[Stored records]
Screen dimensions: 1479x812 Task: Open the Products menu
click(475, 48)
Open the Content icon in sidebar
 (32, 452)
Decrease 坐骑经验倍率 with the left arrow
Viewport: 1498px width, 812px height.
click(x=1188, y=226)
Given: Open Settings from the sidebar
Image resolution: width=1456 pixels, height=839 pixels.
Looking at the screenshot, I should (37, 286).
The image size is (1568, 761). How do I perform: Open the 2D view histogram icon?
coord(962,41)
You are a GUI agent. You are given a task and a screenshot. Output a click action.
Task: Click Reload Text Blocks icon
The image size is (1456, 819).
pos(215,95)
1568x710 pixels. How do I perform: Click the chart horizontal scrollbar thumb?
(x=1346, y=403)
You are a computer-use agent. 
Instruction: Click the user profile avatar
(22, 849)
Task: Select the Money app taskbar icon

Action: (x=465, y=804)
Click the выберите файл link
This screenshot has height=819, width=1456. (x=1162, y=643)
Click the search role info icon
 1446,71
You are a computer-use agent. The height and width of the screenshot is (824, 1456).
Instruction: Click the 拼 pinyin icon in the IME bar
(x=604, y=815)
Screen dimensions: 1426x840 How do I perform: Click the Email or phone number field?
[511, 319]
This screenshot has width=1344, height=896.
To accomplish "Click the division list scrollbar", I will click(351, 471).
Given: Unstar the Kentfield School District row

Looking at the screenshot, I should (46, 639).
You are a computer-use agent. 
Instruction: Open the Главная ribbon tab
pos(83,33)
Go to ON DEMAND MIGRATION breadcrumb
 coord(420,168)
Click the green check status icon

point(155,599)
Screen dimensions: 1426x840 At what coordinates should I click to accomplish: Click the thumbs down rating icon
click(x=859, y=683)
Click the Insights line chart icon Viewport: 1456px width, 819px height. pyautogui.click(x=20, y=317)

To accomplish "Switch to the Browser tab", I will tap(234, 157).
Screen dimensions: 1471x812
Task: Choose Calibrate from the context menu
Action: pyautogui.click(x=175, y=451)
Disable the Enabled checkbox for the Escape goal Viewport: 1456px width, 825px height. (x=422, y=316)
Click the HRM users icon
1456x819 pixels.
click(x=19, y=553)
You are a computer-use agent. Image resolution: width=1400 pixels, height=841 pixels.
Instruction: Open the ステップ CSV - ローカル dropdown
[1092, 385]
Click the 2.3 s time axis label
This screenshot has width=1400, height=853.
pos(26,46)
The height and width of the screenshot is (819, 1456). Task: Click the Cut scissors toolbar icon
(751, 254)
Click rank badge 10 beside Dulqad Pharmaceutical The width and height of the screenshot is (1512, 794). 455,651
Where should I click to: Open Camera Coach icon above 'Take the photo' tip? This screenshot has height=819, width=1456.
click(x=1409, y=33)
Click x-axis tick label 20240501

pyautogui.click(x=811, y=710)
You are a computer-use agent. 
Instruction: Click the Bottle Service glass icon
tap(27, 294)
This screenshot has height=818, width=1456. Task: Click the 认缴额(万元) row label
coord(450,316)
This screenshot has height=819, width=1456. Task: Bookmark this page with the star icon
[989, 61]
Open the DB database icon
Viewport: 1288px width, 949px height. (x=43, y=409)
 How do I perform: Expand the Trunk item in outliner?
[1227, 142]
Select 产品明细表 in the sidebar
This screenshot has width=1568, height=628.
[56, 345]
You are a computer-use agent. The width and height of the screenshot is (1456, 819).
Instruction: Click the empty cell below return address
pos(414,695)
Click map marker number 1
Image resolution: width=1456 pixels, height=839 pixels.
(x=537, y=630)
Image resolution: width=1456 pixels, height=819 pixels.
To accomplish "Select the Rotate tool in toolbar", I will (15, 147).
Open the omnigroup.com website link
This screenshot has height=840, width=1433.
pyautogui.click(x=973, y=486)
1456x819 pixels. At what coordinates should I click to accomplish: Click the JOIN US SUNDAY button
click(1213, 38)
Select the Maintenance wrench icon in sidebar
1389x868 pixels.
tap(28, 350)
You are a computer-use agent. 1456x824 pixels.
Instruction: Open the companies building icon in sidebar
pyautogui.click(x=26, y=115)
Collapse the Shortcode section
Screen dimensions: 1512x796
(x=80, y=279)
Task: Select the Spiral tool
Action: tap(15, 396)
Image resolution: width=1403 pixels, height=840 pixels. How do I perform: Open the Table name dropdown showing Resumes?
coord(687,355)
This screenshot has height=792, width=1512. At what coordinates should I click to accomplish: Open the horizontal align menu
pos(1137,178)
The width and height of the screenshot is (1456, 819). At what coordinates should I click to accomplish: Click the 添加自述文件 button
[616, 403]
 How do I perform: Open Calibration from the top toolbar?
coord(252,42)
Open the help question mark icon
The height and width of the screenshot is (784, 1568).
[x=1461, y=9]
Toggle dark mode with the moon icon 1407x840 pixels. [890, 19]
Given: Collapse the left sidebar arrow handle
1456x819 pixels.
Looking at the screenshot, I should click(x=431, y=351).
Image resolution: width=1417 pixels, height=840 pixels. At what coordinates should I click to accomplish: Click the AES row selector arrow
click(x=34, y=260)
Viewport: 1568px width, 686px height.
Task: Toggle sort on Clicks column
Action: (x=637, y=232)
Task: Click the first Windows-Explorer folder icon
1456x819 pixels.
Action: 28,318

### EXERCISE DETAILS:
Word for word, repeat the data from its first line through the line with "Task: Click Reload Text Blocks icon", including both of those lines and no others.

### EXERCISE SOLUTION:
Screen dimensions: 1479x812 Task: Open the Products menu
click(475, 48)
Open the Content icon in sidebar
 (32, 452)
Decrease 坐骑经验倍率 with the left arrow
Viewport: 1498px width, 812px height.
click(x=1188, y=226)
Given: Open Settings from the sidebar
Image resolution: width=1456 pixels, height=839 pixels.
Looking at the screenshot, I should (37, 286).
The image size is (1568, 761). How do I perform: Open the 2D view histogram icon?
coord(962,41)
You are a GUI agent. You are given a task and a screenshot. Output a click action.
Task: Click Reload Text Blocks icon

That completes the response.